» Tugas yang Diberikan 1
Tolong ubah baris-baris entri di bawah, mulai dari baris yang memuat "You are a computer-use" dan berakhir di akhir entri, menjadi daftar JSON berisi string, satu string untuk setiap baris, tanpa baris kosong.
##### Halaman
Siang tanggal 26
Agustus 2014 pukul 12.30 saya menemani Kadiknas Surabaya bertemu rekan-rekan
wartawan, untuk menyampaikan rekruitmen calon Anggota Dewan Pendidikan Kota
Surabaya periode 2014-2018. Penyampaian
informasi berjalan lancer, karena memang materinya hanya memberitahuan bahwa
Walikota akan melakukan rekrutmen calon anggota Dewan Pendidikan, kriteria
calon sesuai dengan PP No. 17 Tahun 2010, mekanisme rekrutmen dan jadwal waktu.
Yang menarik adalah
kerika sesi tanya jawab. Menurut saya
ada tiga point yang menarik. Pertama, muncul pertanyaan, apakah sudah clear dengan
Dewan Pendidikan yang lama, sehingga nanti jika yang baru terpilih tidak
terjadi kepengurusan ganda. Kedua, ada rekan wartawan bertanya,
apakah reward yang diterima anggota Dewan Pendidikan. Penanya mengatakan kalau sebernarnya tidak
etis menanyakan masalah reward, tetapi dalam kenyataannya hal seperti itu
selalu menjadi ganjalan. Ketiga, status kelembagaan Dewan
Pendidikan, apakah mandiri atau di bawah Pemkot. Kata si penanya, selama ini fungsi Dewan
Pendidikan kan seperti “anjing penjaga” kebijakan dan pelaksanaan program
pendidikan, sehingga lebih banyak mengkritisi.
Mencermati ketiga
pertanyaan itu, saya agak mengerutkan kening.
Betulkah situasi itu? Kalau tidak
betul terjadi mengapa ditanyakan. Kalau
betul, mengapa itu terjadi? Menurut saya kalau itu benar-benar terjadi, sangat
mungkin disebabkan kurang jernihnya kita berpikir. Atau karena ada aturan yang “abu-abu”
sehingga menimbulkan salah tafsir.
Dalam PP 17 Tahun
2010, pasal 192 ayat (8) mengatakan bahwa masa jabatan Dewan Pendidikan selama
5 tahun dan dapat dipilih kembali dalam 1 kali masa jabatan. Artinya kalau kita berpikir jernih
mendasarkan pada pasal itu, Pemerintah Kota/Kabupaten tidak boleh menetapkan anggota
Dewan Pendidikan baru sebelum masa jabatan anggota Dewan Pendidikan lama
berakhir. Sebaliknya anggota Dewan
Pendidikan yang masa jabatannya sudah berakhir tentu tidak dapat lagi menyebut
dirinya sebagai anggota Dewan Pendidikan.
Saya tidak faham
mengapa pertanyaan pertama mucul.
##########
##### Bagian Data
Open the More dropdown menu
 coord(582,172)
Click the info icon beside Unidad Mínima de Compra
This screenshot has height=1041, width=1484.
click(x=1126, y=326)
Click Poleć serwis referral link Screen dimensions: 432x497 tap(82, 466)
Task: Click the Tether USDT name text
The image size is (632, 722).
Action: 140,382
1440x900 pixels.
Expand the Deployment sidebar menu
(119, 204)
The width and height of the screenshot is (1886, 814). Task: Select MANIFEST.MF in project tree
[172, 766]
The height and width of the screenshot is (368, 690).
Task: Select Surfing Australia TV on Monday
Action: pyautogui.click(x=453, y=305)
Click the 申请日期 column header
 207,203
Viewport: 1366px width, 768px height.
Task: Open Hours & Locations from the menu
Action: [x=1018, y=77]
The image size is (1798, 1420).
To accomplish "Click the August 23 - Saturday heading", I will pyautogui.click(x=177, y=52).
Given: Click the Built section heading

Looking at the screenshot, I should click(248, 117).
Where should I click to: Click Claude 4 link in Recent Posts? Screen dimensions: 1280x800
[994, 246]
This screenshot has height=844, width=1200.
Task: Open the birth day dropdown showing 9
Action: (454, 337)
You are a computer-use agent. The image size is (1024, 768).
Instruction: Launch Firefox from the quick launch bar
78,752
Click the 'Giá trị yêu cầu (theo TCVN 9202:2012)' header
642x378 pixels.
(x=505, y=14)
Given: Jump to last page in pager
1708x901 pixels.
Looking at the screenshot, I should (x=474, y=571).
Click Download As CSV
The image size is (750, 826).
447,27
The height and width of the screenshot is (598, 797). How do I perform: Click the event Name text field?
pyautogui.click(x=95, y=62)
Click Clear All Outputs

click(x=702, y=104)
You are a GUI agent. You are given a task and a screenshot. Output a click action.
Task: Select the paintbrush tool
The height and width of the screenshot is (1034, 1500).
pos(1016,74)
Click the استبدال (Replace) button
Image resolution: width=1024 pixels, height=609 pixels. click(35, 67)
##########
» Tugas yang Diberikan 2
Salin tanpa perubahan bagian teks tentang Dewan Pendidikan Kota Surabaya, mulai dari "sehingga menimbulkan salah" dan berakhir di "sebagai anggota Dewan Pendidikan.".

» Jawaban 1
[
  "You are a computer-use agent. The image size is (1024, 768).",
  "Instruction: Launch Firefox from the quick launch bar",
  "78,752",
  "Click the 'Giá trị yêu cầu (theo TCVN 9202:2012)' header",
  "642x378 pixels.",
  "(x=505, y=14)",
  "Given: Jump to last page in pager",
  "1708x901 pixels.",
  "Looking at the screenshot, I should (x=474, y=571).",
  "Click Download As CSV",
  "The image size is (750, 826).",
  "447,27",
  "The height and width of the screenshot is (598, 797). How do I perform: Click the event Name text field?",
  "pyautogui.click(x=95, y=62)",
  "Click Clear All Outputs",
  "click(x=702, y=104)",
  "You are a GUI agent. You are given a task and a screenshot. Output a click action.",
  "Task: Select the paintbrush tool",
  "The height and width of the screenshot is (1034, 1500).",
  "pos(1016,74)",
  "Click the استبدال (Replace) button",
  "Image resolution: width=1024 pixels, height=609 pixels. click(35, 67)"
]

» Jawaban 2
sehingga menimbulkan salah tafsir.
Dalam PP 17 Tahun
2010, pasal 192 ayat (8) mengatakan bahwa masa jabatan Dewan Pendidikan selama
5 tahun dan dapat dipilih kembali dalam 1 kali masa jabatan. Artinya kalau kita berpikir jernih
mendasarkan pada pasal itu, Pemerintah Kota/Kabupaten tidak boleh menetapkan anggota
Dewan Pendidikan baru sebelum masa jabatan anggota Dewan Pendidikan lama
berakhir. Sebaliknya anggota Dewan
Pendidikan yang masa jabatannya sudah berakhir tentu tidak dapat lagi menyebut
dirinya sebagai anggota Dewan Pendidikan.